* [TO BE DONE]
[1] In the text on community radio in Canada, how many community radio stations does Quebec have now?
[2] Do these statements agree with the text on community radio in Canada? (a) Community radio in Canada started with four stations. (b) The Northern Native Broadcast Access Program was implemented in 1973. (c) Most campus stations in Canada hold only a campus radio license.
[3] From the text on community radio in Canada, reproduce word for word the passage starting with "Community radio has" and going on through "campuses across Canada.".

[begin TEXT BLOCK]

Community radio in Canada is a legally defined broadcasting category governed by the Canadian Radio-television and Telecommunications Commission (CRTC). It is distinct from the other two (often better known) categories, commercial broadcasting, and public broadcasting. Community radio can be considered a subcategory of alternative media. Community radio exists worldwide and is often broadly similar around the world, however, it can have variations in the government regulations that they are required to follow, the national or regional contexts in which its developed and the specific culture, goals or methods they adhere to.

Community stations broadcast content that is popular and relevant to a local, specific audience but is often overlooked by commercial or mass-media broadcasters. Community radio stations are operated, owned, and influenced by the communities they serve. They are generally nonprofit and provide a mechanism for enabling individuals, groups, and communities to tell their own stories, to share experiences and, in a media-rich world, to become creators and contributors of media.

== History ==
Community radio began in Canada in 1974/1975 with four stations: CFRO-FM Vancouver, CINQ-FM Montreal, CKCU Ottawa, and CKWR-FM Kitchener. In 1975, the Quebec provincial government began a financial aid program that helped to grow the presence of community radio in the province, and as a result, there are now 22 community radio stations in Quebec. These stations started a provincial organization in 1979 called l'Association des Radiodiffuseurs Communitaire du Quebec (ARCQ).

Community radio has had a significant presence in Native communities in the Canadian north, with over 60 community radio stations in Native communities in the Canadian north by 2016. A large part of the impetus for community radio in these communities was the challenge of keeping Native languages and cultures thriving. In 1973, the CBC began broadcasting southern Canadian and American television and radio into small northern communities, which many saw as a threat to the survival of their language and culture. Subsequently, many northern Native communities began their own community radio stations. This later accelerated with the implementation of the Northern Native Broadcast Access Program in 1983.

Throughout the 1980s community radio stations continued to grow, particularly on university campuses across Canada.

== Legal Status ==

=== Mandate ===
Community stations are subject to the Canadian Radio-television and Telecommunications Commission's (CRTC) Campus and Community Radio Policy. Though the policy itself recognizes campus radio and community radio to be distinct, they are similar enough to be governed by a single document. Most campus stations in Canada hold both a campus and a community radio license.

[end TEXT BLOCK]
[begin COLLECTED MATERIAL]

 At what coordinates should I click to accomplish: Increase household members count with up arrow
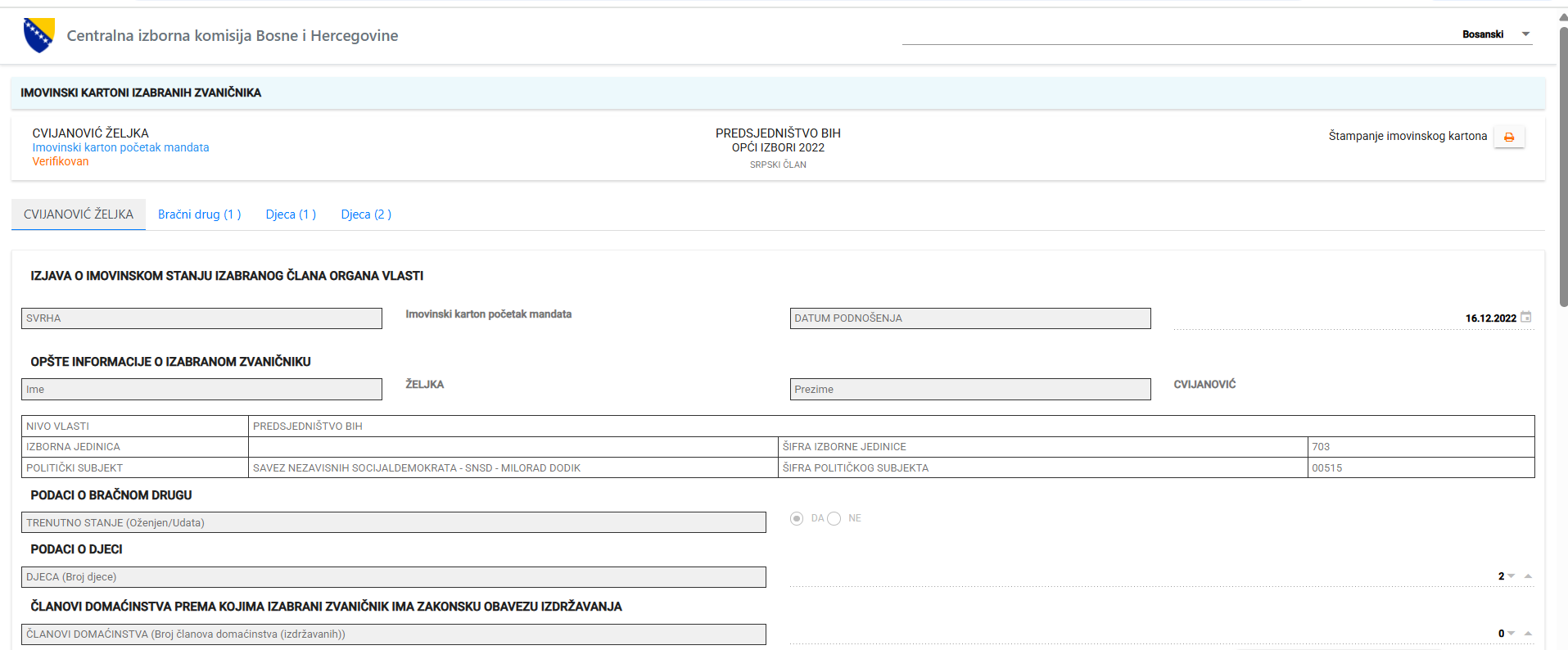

[end COLLECTED MATERIAL]

* [PER-TASK OUTPUTS]
[1] 22

[2]
(a) Yes: "Community radio began in Canada in 1974/1975 with four stations"
(b) No: "This later accelerated with the implementation of the Northern Native Broadcast Access Program in 1983."
(c) No: "Most campus stations in Canada hold both a campus and a community radio license."

[3]
Community radio has had a significant presence in Native communities in the Canadian north, with over 60 community radio stations in Native communities in the Canadian north by 2016. A large part of the impetus for community radio in these communities was the challenge of keeping Native languages and cultures thriving. In 1973, the CBC began broadcasting southern Canadian and American television and radio into small northern communities, which many saw as a threat to the survival of their language and culture. Subsequently, many northern Native communities began their own community radio stations. This later accelerated with the implementation of the Northern Native Broadcast Access Program in 1983.

Throughout the 1980s community radio stations continued to grow, particularly on university campuses across Canada.